**WHAT YOU ARE ASKED TO DO:**
Give back the exact lines of the material below from the one containing "Where should I" through the one containing "This screenshot has width=466, height=500.", and no pictures.

**DATA:**
= = =
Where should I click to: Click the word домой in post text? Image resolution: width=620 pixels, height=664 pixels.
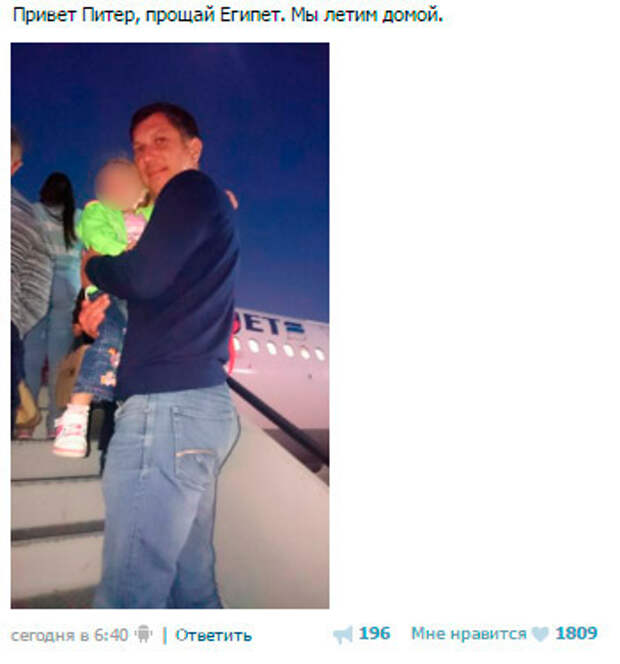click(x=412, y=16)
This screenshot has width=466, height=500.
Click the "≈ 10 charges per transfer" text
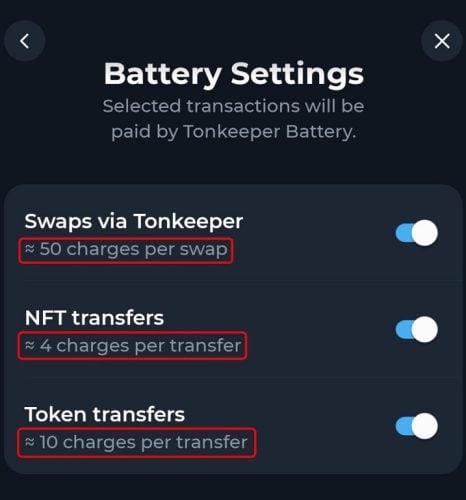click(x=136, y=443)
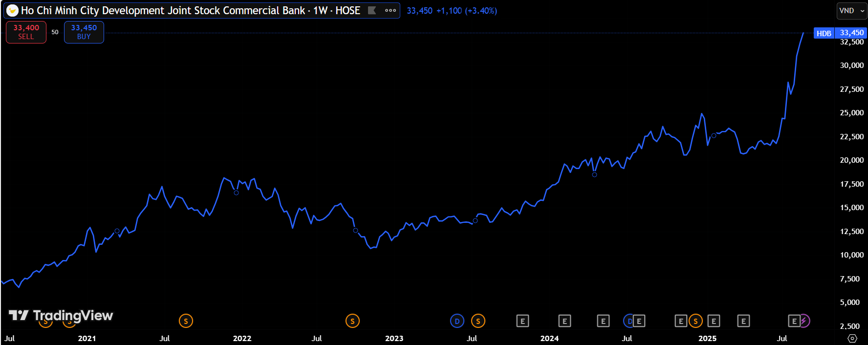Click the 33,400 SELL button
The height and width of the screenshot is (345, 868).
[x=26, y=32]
= = =
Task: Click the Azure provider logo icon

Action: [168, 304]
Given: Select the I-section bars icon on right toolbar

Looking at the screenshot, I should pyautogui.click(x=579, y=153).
= = =
**ANSWER TO THE EXERCISE:**
Where should I click to: Click the word домой in post text? Image resolution: width=620 pixels, height=664 pixels.
click(x=412, y=16)
This screenshot has width=466, height=500.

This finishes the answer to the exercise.